Millennium Post

In biggest haul after note ban, FICN of Rs 10 lakh seized

In biggest haul after note ban, FICN of Rs 10 lakh seized

New Delhi: The FICN racket seems to have succeeded not just in printing the newly introduced Rs 2000 notes but also making them of such a fine quality that it could hardly be detected by naked eye. In yet another case, highly fine quality Fake Indian Currency Notes (FICN) of Rs 10 lakh, in the denomination of Rs 2,000, has been recovered from the possession of arrested Khalik Sheikh, highest after demonetisation. Earlier too, Delhi Police arrested suspects indulged in FICN racket and recovered fake currency in Rs 2000 denomination.

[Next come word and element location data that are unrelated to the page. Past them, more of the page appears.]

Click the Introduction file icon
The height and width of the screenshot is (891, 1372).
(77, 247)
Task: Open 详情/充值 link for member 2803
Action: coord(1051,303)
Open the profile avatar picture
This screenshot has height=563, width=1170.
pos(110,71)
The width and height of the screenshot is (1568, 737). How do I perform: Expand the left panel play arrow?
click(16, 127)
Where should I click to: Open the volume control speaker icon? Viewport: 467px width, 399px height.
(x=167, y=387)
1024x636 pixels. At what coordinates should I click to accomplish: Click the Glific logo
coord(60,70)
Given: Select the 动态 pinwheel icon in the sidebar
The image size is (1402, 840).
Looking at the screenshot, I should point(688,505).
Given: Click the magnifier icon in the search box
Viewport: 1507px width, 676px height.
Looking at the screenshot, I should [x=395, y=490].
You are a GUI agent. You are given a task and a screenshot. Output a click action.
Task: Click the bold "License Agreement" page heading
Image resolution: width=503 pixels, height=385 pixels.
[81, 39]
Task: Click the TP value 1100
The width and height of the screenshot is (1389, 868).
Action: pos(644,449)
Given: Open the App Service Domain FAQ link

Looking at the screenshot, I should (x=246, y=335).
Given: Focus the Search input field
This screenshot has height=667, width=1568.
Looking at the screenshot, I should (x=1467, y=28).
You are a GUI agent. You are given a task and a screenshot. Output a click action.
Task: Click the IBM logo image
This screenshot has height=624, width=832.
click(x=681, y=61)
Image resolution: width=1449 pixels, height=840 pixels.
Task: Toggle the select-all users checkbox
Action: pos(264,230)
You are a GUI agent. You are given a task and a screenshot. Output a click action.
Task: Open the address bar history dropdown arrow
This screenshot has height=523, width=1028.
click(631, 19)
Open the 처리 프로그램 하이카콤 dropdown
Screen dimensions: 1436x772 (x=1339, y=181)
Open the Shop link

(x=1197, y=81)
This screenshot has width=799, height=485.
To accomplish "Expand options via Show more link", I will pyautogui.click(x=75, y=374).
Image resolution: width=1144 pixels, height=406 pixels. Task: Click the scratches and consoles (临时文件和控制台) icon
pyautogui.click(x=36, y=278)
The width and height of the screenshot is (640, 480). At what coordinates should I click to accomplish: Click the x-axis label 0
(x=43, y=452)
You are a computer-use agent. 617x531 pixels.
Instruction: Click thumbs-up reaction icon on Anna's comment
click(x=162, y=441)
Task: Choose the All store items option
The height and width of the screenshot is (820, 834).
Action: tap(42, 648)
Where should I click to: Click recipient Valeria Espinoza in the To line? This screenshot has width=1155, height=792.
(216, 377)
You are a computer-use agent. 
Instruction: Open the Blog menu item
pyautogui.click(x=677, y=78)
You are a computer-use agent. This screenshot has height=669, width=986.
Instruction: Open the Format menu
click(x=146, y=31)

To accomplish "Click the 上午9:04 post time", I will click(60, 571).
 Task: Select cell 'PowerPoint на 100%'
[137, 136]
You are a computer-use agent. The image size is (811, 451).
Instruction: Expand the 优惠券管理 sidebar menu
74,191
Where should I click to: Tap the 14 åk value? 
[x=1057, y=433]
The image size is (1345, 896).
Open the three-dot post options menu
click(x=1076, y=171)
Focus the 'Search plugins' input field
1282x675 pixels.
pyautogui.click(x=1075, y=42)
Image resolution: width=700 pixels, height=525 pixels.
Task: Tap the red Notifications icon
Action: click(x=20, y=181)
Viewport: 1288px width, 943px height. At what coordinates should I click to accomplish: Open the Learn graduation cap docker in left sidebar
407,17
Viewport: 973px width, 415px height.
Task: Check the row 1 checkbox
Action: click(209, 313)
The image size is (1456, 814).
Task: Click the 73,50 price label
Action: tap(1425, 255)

According to Special Cell, the recovered FICN appear to have been printed in a sophisticated printing unit having almost all the security features, including security thread and security watermark. It is very difficult for a common person to distinguish the recovered FICN from original currency. During surveillance by police, it was revealed that fine quality FICN is being smuggled in Malda, West Bengal through Indo-Bangla and Indo-Nepal porous border areas. From bordering districts of Malda, West Bengal, the active FICN racketeers translocate the FICN consignments across the country, including Delhi.

Khalik Sheikh, a resident of Malda, West Bengal was arrested on specific input from Anand Vihar railway station on January 21. "High-quality FICN in the denomination of Rs 2000 notes totalling to Rs 10 lakh was recovered from his possession at the spot. This is the biggest catch of FICN after demonetization. Case under relevant sections of IPC was registered at Special Cell, Delhi," said DCP, Special Cell, Sanjeev Yadav.

Khalik Sheikh used to buy FICN from Ashfaq, a resident of Bangladesh by paying Rs 40 per Rs 100 FICN and further supply it to his contacts for Rs 50-60 per Rs 100 of FICN. So far, he accepted to have delivered about four-five consignments of FICN amounting to more than Rs 20 lakh in Delhi and UP.